Six Secrets

I wrote this original post a year ago and felt it needed adjusted re-blogging now that I am one year wiser.

When Landon was only a few months old, I read this article in the Huffington Post – 6 Secrets Special Needs Moms Know But Won’t Tell You.  At the time I read it, I thought I understood each point. I even posted to Facebook about how much I identified with it. I really thought I got her… this author Suzanne Perry.  But as time usually does… it deepened my understanding of these so-called “secrets.” 

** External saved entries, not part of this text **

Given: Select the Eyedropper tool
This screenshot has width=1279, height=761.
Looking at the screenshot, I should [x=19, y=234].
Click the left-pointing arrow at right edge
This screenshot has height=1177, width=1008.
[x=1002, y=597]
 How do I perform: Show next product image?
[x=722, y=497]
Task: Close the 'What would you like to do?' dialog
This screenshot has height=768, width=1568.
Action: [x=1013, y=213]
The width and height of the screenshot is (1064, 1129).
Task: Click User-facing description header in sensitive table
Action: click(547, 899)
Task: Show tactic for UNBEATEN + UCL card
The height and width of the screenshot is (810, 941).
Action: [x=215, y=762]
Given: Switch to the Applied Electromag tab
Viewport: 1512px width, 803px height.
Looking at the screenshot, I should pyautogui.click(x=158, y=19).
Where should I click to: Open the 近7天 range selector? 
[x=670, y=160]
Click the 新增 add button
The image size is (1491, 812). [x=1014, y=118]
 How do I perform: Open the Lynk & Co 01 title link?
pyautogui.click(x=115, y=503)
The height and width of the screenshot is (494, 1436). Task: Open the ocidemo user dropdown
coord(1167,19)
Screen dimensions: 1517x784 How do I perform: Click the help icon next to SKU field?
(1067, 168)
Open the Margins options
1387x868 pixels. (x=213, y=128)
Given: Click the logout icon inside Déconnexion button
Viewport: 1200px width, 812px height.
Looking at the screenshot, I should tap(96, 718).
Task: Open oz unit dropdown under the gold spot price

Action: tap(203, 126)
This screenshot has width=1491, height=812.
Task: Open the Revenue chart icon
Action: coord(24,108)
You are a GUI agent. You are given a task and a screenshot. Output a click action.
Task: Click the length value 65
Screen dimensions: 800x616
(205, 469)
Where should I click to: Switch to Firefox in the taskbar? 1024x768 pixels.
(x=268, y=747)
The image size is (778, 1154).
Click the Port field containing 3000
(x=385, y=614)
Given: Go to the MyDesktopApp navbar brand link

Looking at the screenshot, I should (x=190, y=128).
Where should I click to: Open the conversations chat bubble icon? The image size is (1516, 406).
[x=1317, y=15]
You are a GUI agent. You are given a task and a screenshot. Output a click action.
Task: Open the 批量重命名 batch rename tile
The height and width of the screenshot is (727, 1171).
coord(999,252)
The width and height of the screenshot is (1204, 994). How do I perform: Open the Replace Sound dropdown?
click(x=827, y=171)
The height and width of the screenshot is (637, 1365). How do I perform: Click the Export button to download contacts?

Now that I’ve been at this almost two years (!!), this is my life.  These six bullet points make up a lot of who I have become. One year ago, however, I let these six statements define me. Since that time, I’ve worked to include myself on the priority list. My emotions, my way of processing what’s happened or going to happen are vocalized with a dose of patience. I actually do feel quite a bit wiser.

Secret One: Loneliness. I sometimes think I prefer to be alone… it is so rare to get time actually alone when you have a child. What I realize though is this loneliness exists even when I’m around a ton of people. You feel alone because no one gets what it’s like to be you… except other mother’s with similar experiences. I cherish every email I get from those of you I’ve never had the pleasure of meeting yet. I added Google analytics to this blog not to see how many people were reading but to see where. Having a reader in almost every country blows my mind and eases the loneliness. Honestly, connecting with others through this blog has helped heal pieces of myself.

Secret Two: Marriage. There is a unique complexity to any marriage where there is a child like Landon. To explain it simply, which it’s not, when Landon was born… I became her mother. A special mother. And I stopped being a wife, except for going through the motions. As Bo described me once.. I was a glorified roommate. Ouch. I believe that the distance that grew between us was in part because I felt I did everything. Worked full-time, mothered full-time, short order cook, maid, and special needs coordinator. I was exhausted. Adding another list of things to worry about was impossible back then. As I grew and learned more about Bo’s emotions and when I actually asked for help… he was incredible. Such an amazing father, it’s a joy to watch them together and makes me love him even more. I worked damn hard last year to remedy who I was to him and reconnect. In the beginning, you band together. You embrace each others shock, hurt as well as the happiness.  Then life moves on and things get complicated. But now, as time always does.. we’ve healed. We have major highs again, and some lows like all couples. I’m happy to report the former greatly outweighs the latter. Some of the lows are awful and core shaking, but they don’t last long. My emptiness and sadness I’ve shared in former posts are felt less and less. It’s like any garden though, it always needs tending. 

Secret 3: Being Offended. Perry claims that we’re not easily offended. This is and isn’t true for me. On one hand, I want people to ask what her hearing aids are….instead of stare.  I love discussing what she has. I’m the proudest mother on the planet.  On the other hand, when I get the pitiful stares, I want to attack the person. I described only a few posts ago what it was like to be gawked at by three teenagers. Many told me to simply invite them over and tell them about Landon. I would never do that, though, even though I proclaim that I’m an activist… see point number one.. I’m also a loner in this journey most days. For now my advice is to smile at a parent with a child like Landon. Smile…don’t just stare. Stares are silent killers for us.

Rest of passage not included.